Paul Farmer is a doctor, anthropologist, and co-founder of Partners in Health. When Paul won the MacArthur “genius grant” he used the monies to build the only hospital on the central plateau of Haiti, where he’s worked for 30 years. He’s rebuilt, with Rwandan partners, the medical infrastructure of that country after the genocide. In a major new initiative, Partners in Health is now on the ground in Liberia and Sierra Leone confronting the Ebola crisis in an aggressive effort to end the epidemic. I’m his editor but I see my commitment to Paul’s work as an all-encompassing one: I support his on-going medical activism in the field and give money to Partners in Health.

Last year’s Reimagining Global Health—edited by Paul; Jim Kim, President of the World Bank (and cofounder of Partners in Health); Arthur Kleinman, who founded the field of medical anthropology; and Matt Basilico—offers a set of intellectual paradigms for providing people around the world with the same types of medical care that we who live in a very wealthy country would receive. The book is already part of a MOOC around the class that Paul, Jim, and Arthur lead at Harvard. Perhaps needless to say, Reimagining Global Health has been an astounding success, as all of Paul’s books are, and it’s a teaching tool for medical students, public health workers, and social scientists who aim to provide a “preferential option for the poor.”

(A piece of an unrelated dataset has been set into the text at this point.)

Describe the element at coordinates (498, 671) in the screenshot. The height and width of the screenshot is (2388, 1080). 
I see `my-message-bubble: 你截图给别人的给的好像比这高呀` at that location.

I’ve just published Blind Spot, a book by one of Paul’s protégés, Salmaan Keshavjee, who is also a doctor/anthropologist who has worked on drug-resistant TB in central Asia, Siberia, and Lesotho. Blind Spot takes on how corporate philanthropy and foreign aid priorities have been developed, probing the disjuncture between foreign aid imperatives and the reality of how poor people are actually treated.

Seth Holmes
Seth Holmes

Seth Holmes (Fresh Fruit, Broken Bodies) is also an MD/PhD who has written a powerful ethnography based on his journey with farm workers from Mexico to Washington state. Through his understanding as an MD and as a socially engaged anthropologist, he looks at the bodily suffering of the perhaps poorest-paid and most stigmatized workers in the US—and how violence is imposed on their bodies. This first book has sold over 10,000 copies in a year, and just won the most prestigious award from the American Anthropological Association.
 
 
“An Amazing Coterie of Feminist Authors”

I’ve only brought up men so far, but I’m really committed to working on gender and gender inequality, and have published an amazing coterie of feminist authors.

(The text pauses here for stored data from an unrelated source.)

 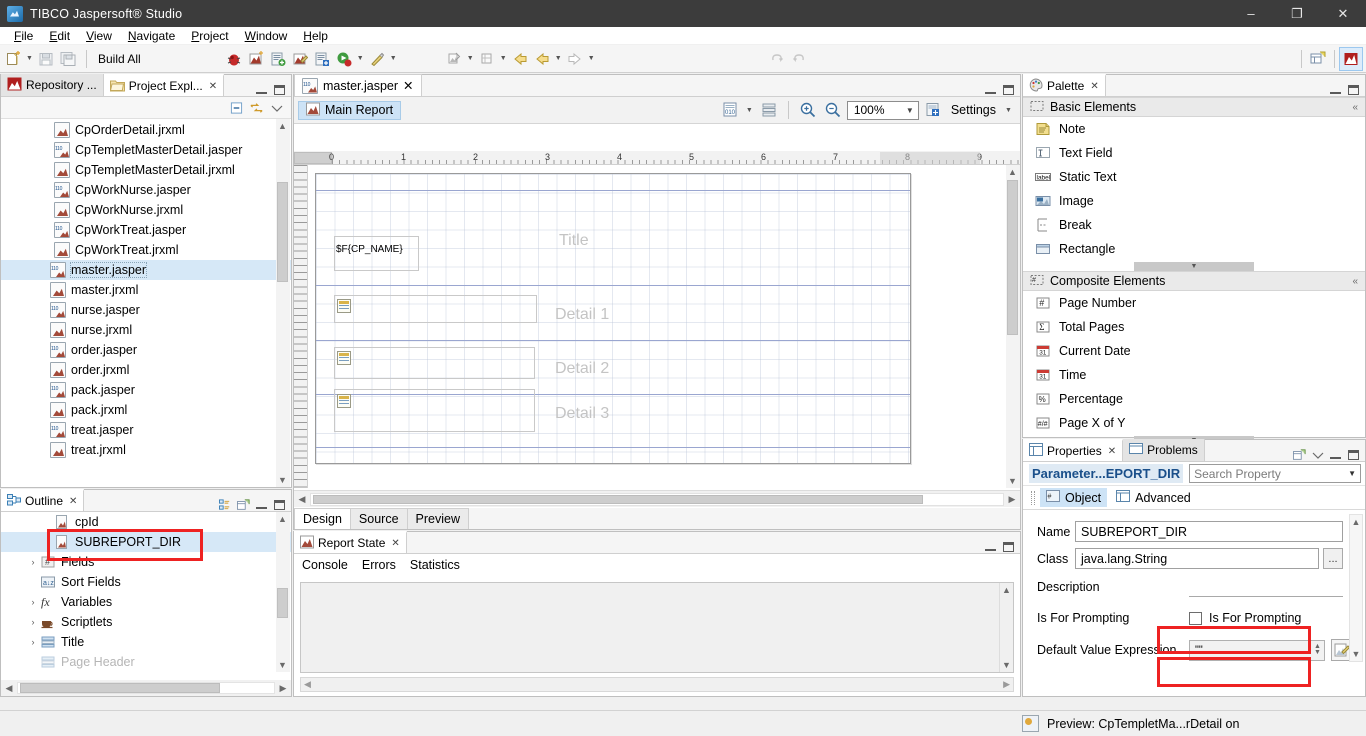 I want to click on close-button: ✕, so click(x=1343, y=14).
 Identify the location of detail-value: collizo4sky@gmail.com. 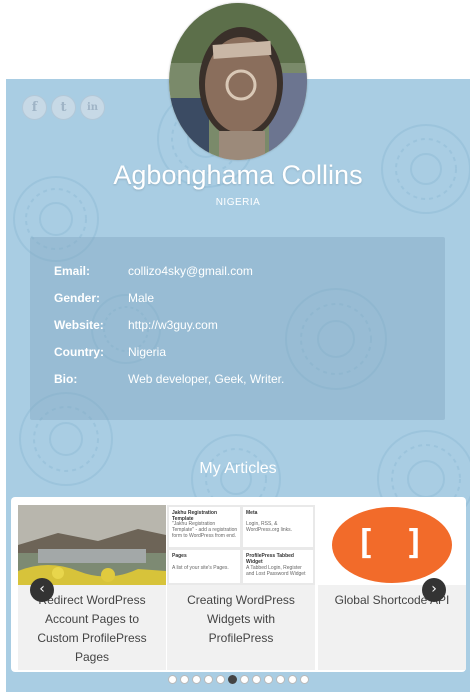
(190, 271).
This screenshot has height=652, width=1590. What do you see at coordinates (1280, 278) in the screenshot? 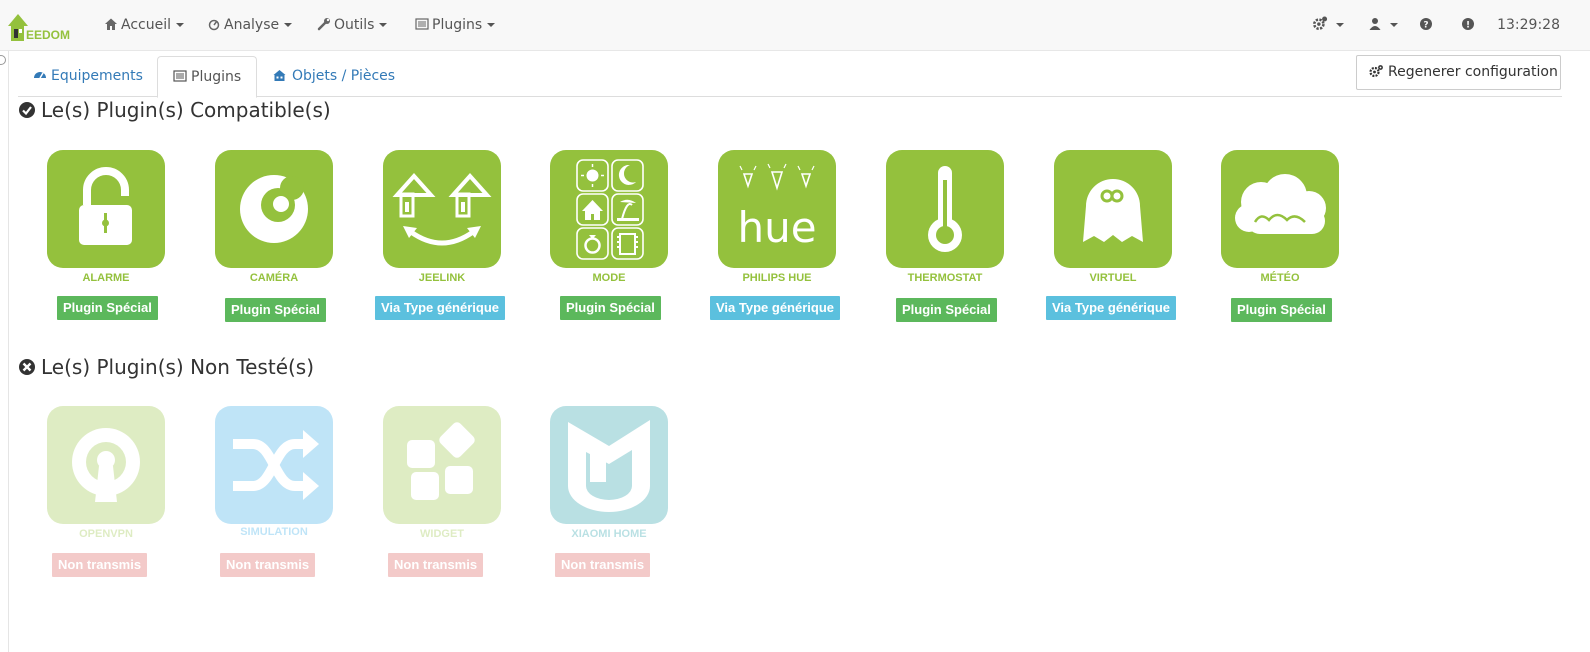
I see `plugin-name: MÉTÉO` at bounding box center [1280, 278].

We just published Marianne Cooper‘s books Cut Adrift, that’s gotten a lot of recognition and attention; she’s a colleague of Sheryl Sandberg, who’s been very supportive of the book.

Cynthia Enloe
Cynthia Enloe

Marianne, an ethnographer and protégé of Arlie Hochschild, examines, through the experiences of families in Silicon Valley, how inequality during the economic recession we’ve just experienced plays itself out in families across the class spectrum.

Cynthia Enloe is an unconventional political scientist who provides accessible yet provocative ideas on how patriarchy and militarism have deeply embedded themselves in our institutions and in our personal lives. We’ve just published a second edition of Bananas, Beaches, and Bases. She’s a feminist icon and a very, very generous mentor to several generations of students and activists.

Arlie Russell Hochschild
Arlie Russell Hochschild

We’ve also just published a new edition of Arlie Russell Hochschild’s classic work about emotional labor entitled The Managed Heart as well as a book of her essays entitled So How’s The Family? Arlie’s probably the most important feminist sociologist in the post-war period who has altered our notions of work and family in radical ways.

I work with young scholars like C. J. Pascoe who wrote Dude, You’re A Fag—a book with a provocative title to say the least. Pascoe is conducting research on a new book about teenage love that will offer a radical portrait of young people that belies our notions of their jaded cynicism. Raising the Transgender Child: Being Male or Female in the Twenty First Century, by a young sociologist at Harvard, Tey Meadows, will chart one facet of our configuring of gender in the contemporary period. This is cutting-edge stuff because we’re just now seeing the first generation of openly transgender young people come of age.